Unable to physically gather as an ensemble, the Philadelphia Orchestra will perform online — their individual sounds assembled digitally into a whole — in a June 6 "at home” gala fund-raiser.

Steve Martin, Wynton Marsalis, pianist Lang Lang and violinist Nicola Benedetti will also perform virtually as part of the event. Hosted by the orchestra’s music director, Yannick Nézet-Séguin, the gala is intended as both a “thank you” to listeners who have supported the orchestra during the coronavirus shutdown, as well as a fund-raiser, said orchestra president and CEO Matías Tarnopolsky.

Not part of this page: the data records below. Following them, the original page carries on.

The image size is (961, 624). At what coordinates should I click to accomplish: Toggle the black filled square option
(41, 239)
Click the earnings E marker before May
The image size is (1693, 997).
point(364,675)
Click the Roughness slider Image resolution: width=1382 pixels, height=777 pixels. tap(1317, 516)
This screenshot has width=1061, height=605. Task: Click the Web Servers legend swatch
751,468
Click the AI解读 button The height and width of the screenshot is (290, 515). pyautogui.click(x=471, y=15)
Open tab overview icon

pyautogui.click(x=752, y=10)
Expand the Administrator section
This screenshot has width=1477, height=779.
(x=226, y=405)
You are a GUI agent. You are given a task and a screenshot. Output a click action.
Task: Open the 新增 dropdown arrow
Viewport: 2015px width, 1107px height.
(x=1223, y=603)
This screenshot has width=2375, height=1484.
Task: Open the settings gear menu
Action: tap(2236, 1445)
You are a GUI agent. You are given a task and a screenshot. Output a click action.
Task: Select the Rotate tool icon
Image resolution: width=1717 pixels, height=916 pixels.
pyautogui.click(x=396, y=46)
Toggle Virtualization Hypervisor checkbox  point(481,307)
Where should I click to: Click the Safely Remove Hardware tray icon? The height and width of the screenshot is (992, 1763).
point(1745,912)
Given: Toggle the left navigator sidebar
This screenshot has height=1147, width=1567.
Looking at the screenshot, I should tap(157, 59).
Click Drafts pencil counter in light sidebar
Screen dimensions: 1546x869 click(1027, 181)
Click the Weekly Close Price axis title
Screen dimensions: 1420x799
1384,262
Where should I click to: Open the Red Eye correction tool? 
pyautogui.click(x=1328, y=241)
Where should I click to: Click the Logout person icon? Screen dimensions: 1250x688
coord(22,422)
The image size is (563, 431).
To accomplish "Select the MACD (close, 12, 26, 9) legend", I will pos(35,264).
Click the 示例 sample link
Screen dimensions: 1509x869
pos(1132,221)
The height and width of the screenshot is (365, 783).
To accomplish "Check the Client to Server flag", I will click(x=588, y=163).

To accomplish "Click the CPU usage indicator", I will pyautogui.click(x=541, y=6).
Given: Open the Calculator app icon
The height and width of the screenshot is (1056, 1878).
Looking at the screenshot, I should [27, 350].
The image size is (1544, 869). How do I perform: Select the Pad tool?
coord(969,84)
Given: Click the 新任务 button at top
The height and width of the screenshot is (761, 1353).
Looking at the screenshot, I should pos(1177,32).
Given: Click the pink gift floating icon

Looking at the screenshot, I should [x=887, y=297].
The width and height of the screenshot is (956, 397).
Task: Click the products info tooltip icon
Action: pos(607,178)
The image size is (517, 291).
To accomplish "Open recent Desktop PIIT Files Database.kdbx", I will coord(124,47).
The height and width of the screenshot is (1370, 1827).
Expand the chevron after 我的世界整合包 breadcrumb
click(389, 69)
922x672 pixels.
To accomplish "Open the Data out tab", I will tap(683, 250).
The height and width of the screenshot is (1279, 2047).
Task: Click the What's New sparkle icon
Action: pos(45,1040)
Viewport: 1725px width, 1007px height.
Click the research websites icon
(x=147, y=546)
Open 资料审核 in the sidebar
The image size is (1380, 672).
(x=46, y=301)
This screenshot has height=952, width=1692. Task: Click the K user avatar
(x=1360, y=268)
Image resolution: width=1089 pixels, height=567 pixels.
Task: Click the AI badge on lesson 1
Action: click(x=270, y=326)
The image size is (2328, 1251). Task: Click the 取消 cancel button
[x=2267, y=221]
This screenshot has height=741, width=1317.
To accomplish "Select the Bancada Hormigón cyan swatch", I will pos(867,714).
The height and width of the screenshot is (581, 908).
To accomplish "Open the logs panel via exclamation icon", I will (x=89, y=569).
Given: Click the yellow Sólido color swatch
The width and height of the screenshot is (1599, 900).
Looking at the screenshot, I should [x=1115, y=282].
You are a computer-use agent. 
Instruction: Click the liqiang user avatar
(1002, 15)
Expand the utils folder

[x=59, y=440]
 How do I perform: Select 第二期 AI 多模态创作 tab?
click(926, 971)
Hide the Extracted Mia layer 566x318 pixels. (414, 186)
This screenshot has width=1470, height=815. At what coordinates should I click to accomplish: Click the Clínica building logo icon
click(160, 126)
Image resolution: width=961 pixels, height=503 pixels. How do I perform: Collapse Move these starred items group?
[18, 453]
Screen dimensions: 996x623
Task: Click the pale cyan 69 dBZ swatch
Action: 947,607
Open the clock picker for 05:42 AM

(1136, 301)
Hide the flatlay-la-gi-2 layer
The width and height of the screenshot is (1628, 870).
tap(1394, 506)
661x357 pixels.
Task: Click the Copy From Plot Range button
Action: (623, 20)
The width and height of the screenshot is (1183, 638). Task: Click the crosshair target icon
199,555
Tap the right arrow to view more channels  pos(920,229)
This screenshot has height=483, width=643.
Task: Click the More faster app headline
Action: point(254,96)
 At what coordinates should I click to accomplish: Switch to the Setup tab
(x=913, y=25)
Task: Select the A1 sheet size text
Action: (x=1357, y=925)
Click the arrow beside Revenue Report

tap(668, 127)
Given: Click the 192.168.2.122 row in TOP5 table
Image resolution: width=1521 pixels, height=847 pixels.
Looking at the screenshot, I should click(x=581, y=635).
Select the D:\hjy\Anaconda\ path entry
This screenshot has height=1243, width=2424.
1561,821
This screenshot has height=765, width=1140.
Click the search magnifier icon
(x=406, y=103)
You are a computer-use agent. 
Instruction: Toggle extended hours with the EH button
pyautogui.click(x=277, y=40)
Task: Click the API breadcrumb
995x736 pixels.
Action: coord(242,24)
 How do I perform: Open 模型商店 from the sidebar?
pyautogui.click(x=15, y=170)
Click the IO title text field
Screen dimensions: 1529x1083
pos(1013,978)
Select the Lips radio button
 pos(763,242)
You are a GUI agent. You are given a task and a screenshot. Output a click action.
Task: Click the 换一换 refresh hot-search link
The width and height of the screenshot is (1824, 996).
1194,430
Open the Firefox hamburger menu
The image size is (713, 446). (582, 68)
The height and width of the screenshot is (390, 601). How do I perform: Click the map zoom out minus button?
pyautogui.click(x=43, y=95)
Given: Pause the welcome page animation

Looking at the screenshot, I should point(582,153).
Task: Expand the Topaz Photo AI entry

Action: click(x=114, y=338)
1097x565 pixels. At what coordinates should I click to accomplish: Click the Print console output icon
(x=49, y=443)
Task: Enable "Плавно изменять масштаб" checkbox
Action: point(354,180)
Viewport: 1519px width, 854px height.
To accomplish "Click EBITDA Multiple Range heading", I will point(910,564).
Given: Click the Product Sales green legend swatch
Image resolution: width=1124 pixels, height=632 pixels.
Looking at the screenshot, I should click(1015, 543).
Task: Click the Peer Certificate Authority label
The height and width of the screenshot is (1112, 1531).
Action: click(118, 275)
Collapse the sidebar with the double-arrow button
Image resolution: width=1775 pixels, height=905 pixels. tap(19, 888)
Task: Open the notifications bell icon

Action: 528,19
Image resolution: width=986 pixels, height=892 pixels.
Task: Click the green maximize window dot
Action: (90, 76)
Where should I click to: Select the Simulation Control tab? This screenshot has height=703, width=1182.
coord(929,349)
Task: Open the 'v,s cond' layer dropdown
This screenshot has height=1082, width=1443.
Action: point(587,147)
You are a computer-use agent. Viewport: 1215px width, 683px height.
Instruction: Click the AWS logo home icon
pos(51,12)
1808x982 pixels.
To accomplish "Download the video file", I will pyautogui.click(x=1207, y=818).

“We wanted a moment of celebration. This is about sharing the joy of music,” he said.

The hour-long presentation will be a mix of live and prerecorded elements. The full list of repertoire is yet to be determined, an orchestra spokesperson said.

Violist Beatrice Chen, 2019 junior division winner of the orchestra’s Albert M. Greenfield Student Competition, will perform.

Composer Valerie Coleman with conductor Yannick Nezet-Seguin after the premiere performance of her Umoja, Anthem for Unity by the Philadelphia Orchestra in Verizon Hall, in 2019.
The Philadelphia Orchestra
Composer Valerie Coleman with conductor Yannick Nezet-Seguin after the premiere performance of her Umoja, Anthem for Unity by the Philadelphia Orchestra in Verizon Hall, in 2019.

The orchestra has commissioned a new work from Valerie Coleman especially for the gala, a piece that pays tribute to frontline workers in the coronavirus pandemic. Seven O’Clock Shout begins with a distant solo of two trumpets, “to commemorate the isolation forced upon human kind, and the need to reach out to one another,” writes Coleman in a program note to the piece. “The fanfare blossoms into a lushly dense landscape of nature, symbolizing both the caregiving acts of nurses and doctors as they try to save lives, while nature is transforming and healing herself during a time of self-isolation.”

The Coleman work will be played and recorded by individual orchestra members in their homes, with their sounds professionally mixed, as will be the case with a performance of Rachmaninoff’s Vocalise that will be set to visuals that Tarnopolsky calls “a kind of love letter to Philadelphia.”